Abstract
Genetic and chemical perturbations impact diverse cellular phenotypes, including multiple indicators of cell health. These readouts reveal toxicity and antitumorigenic effects relevant to drug discovery and personalized medicine. We developed two customized microscopy assays, one using four targeted reagents and the other three targeted reagents, to collectively measure 70 specific cell health phenotypes including proliferation, apoptosis, reactive oxygen species (ROS), DNA damage, and cell cycle stage. We then tested an approach to predict multiple cell health phenotypes using Cell Painting, an inexpensive and scalable image-based morphology assay. In matched CRISPR perturbations of three cancer cell lines, we collected both Cell Painting and cell health data. We found that simple machine learning algorithms can predict many cell health readouts directly from Cell Painting images, at less than half the cost. We hypothesized that these trained models can be applied to accurately predict cell health assay outcomes for any future or existing Cell Painting dataset. For Cell Painting images from a set of 1,500+ compound perturbations across multiple doses, we validated predictions by orthogonal assay readouts, and by confirming mitotic arrest, ROS, and DNA damage phenotypes via PLK, proteasome, and aurora kinase/tubulin inhibition, respectively. We provide an intuitive web app to browse all predictions at http://broad.io/cell-health-app. Our approach can be used to add cell health annotations to Cell Painting perturbation datasets.
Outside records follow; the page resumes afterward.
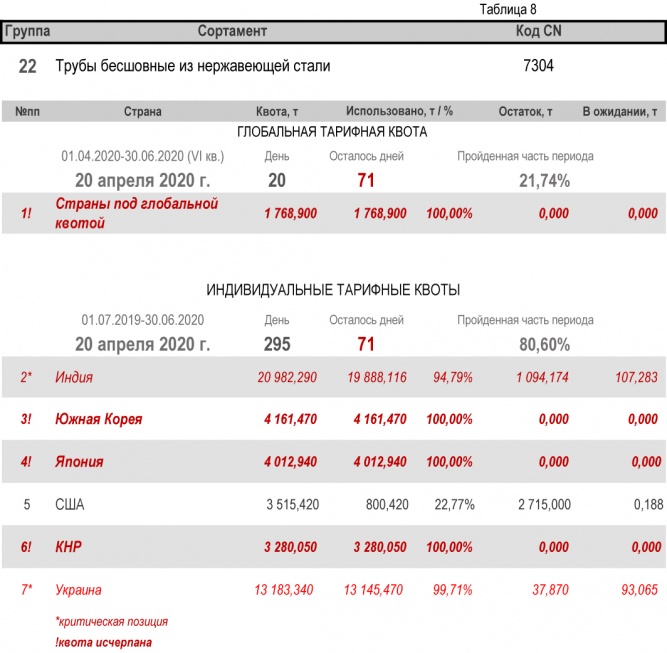Select the 80,60% period progress value

click(x=545, y=344)
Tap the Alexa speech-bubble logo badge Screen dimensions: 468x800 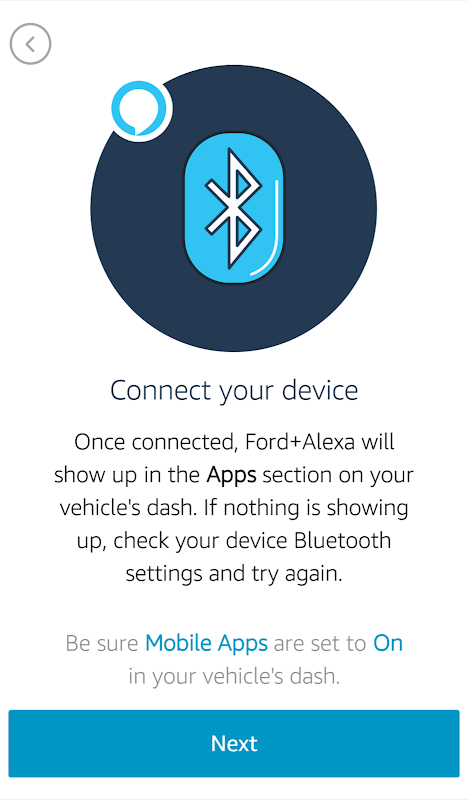(139, 109)
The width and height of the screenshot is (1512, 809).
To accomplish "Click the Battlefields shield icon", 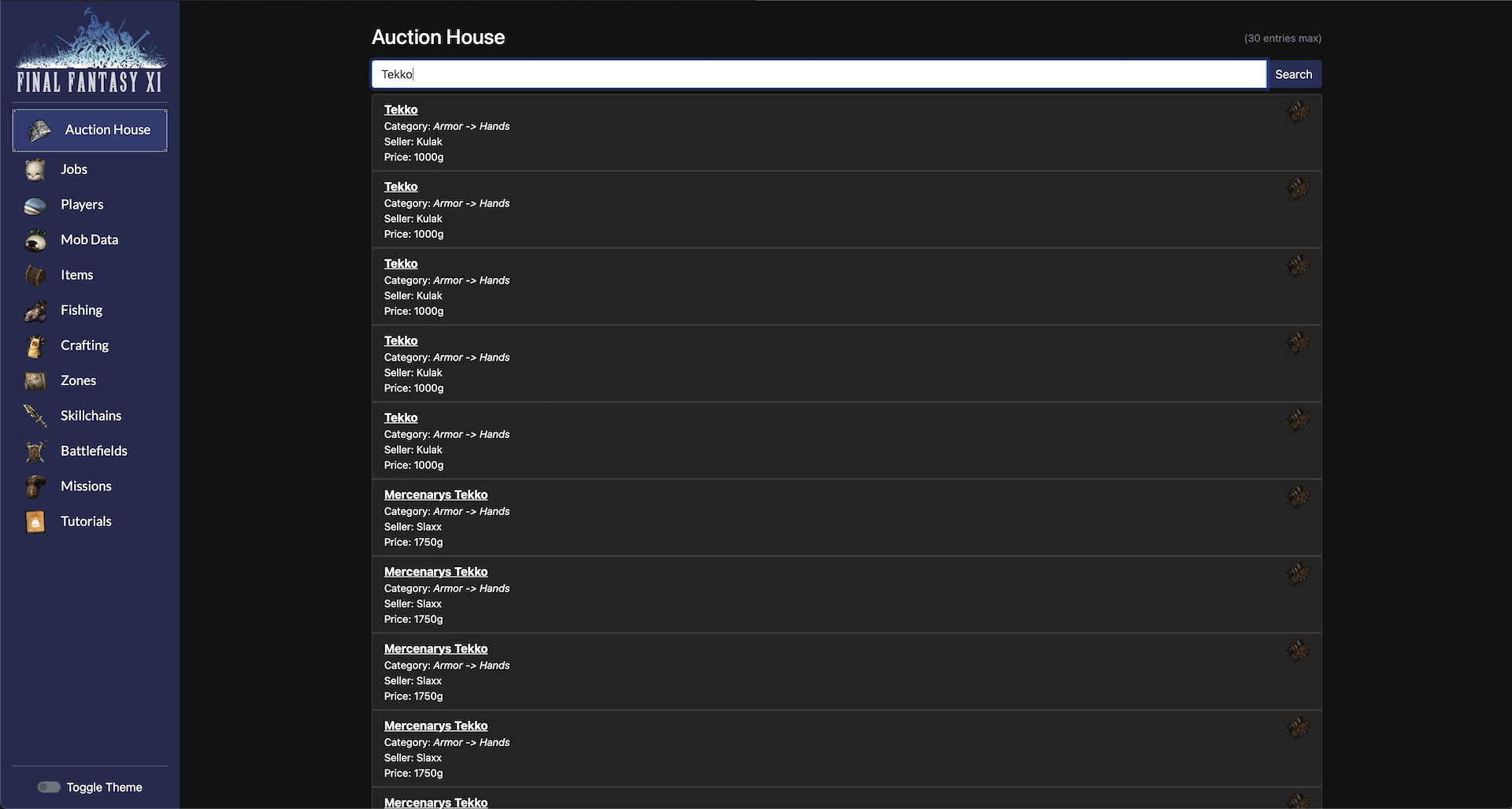I will pyautogui.click(x=35, y=451).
Competing Interest Statement
G.P.W. serves on the Scientific Advisory Board for Infixion Biosciences. W.C.H. is a consultant for ThermoFisher, Solasta, MPM Capital, iTeos, Frontier Medicines, and Paraxel and is a Scientific Founder and serves on the Scientific Advisory Board for KSQ Therapeutics. A.E.C. serves on the Scientific and Technical Advisory Board of Recursion. F.V. receives research support from Novo Ventures.
Footnotes
↵+ Co-First Authors
↵^ Co-Senior Authors
This version of the manuscript has been revised after responding to three expert reviewers via Review Commons. The manuscript has updates throughout all sections including: Figure 1, Figure 4, additional machine learning robustness analyses, and additional gH2AX model validation.